Selinexor Combined With Standard Chemoradiation as Neoadjuvant Treatment in Locally Advanced Rectal Cancer
- Sponsor
- Sheba Medical Center
- Study ID
- NCT02137356
- Phase
- PHASE1
- Status
- Unknown
Conditions
- Rectal Neoplasms
Eligibility Criteria
- Sex
- ALL
- Age
- 18 Years - N/A
- Healthy Volunteers
- Not accepted
Interventions
- standard dose pelvic radiation therapy — RADIATIONradiation therapy to pelvis delivered using standard conformal or IMRT techniques. 50.4-55 Gy
- standard dose capecitabine — DRUG825 mg/m2 twice daily, 5 days a week (max dose 2000mg twice daily), only on days when radiation is delivered
- dose-escalated selinexor treatment — DRUGSelinexor oral drug will be given twice weekly according to the dose escalation schedule described in the protocol. Selinexor will be started on the day radiation begins, until the end of week 6.
Study Details
Locally advanced rectal cancer (T3, T4 or lymph node positive tumors) are conventionally treated with 5FU / capecitabine based chemoradiation prior to surgical resection. This treatment is associated with only a 15-20% pathological complete response.

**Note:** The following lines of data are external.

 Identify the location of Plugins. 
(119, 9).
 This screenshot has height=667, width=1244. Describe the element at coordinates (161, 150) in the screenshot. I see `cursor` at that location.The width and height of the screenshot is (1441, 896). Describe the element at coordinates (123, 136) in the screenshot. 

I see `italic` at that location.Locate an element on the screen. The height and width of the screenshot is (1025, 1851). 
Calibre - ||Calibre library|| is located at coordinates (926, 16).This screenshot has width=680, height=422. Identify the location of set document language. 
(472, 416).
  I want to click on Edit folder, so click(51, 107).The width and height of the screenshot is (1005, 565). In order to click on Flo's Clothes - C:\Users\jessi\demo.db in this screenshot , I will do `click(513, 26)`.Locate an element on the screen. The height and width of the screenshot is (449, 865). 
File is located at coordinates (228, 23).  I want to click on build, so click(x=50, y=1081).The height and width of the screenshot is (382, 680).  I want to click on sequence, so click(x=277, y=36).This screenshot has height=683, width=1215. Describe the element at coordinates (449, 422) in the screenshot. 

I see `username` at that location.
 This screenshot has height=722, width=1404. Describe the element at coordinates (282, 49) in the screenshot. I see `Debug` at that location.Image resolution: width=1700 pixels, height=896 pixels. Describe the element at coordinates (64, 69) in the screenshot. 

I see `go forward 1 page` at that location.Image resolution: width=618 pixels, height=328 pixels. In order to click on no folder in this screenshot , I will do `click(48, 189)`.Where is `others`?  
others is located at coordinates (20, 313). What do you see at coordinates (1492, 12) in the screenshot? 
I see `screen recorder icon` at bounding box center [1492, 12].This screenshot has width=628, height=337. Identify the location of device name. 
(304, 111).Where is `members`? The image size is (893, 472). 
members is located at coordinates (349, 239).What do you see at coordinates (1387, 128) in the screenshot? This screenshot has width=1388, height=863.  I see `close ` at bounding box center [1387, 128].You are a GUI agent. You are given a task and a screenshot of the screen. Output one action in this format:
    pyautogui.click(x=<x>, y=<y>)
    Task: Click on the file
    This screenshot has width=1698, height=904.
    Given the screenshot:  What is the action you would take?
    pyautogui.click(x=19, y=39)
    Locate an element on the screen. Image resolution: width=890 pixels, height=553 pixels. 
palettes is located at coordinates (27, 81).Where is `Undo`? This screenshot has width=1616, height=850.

Selinexor (KPT-330) is a Selective Inhibitor of Nuclear Export (SINE) XPO1 antagonist that has demonstrated radiosensitization with in vivo models and has suggested single agent activity against colorectal cancers in a Phase I trial. Here we perform a Phase I/Ib trial of standard chemoradiation combined with Selinexor. We hypothesize that tumors treated with this new combination will demonstrate an increased response rate compared to those treated with capecitabine-radiation alone.
Key Dates
- Start date
- Dec 31, 2014
- Status verified
- Sep 2015
- Primary completion
- Jun 30, 2017
- Completion
- Sep 30, 2017
Study Design
- Enrollment
- 28 participants (estimated)
- Allocation
- NA
- Intervention model
- SINGLE_GROUP
- Primary purpose
- TREATMENT
Arms
- Experimental: treatment armstandard dose pelvic radiation therapy, standard dose capecitabine, dose-escalated selinexor treatment
Primary Outcome Measure
Number of patients with adverse events [ Time Frame: Six weeks ]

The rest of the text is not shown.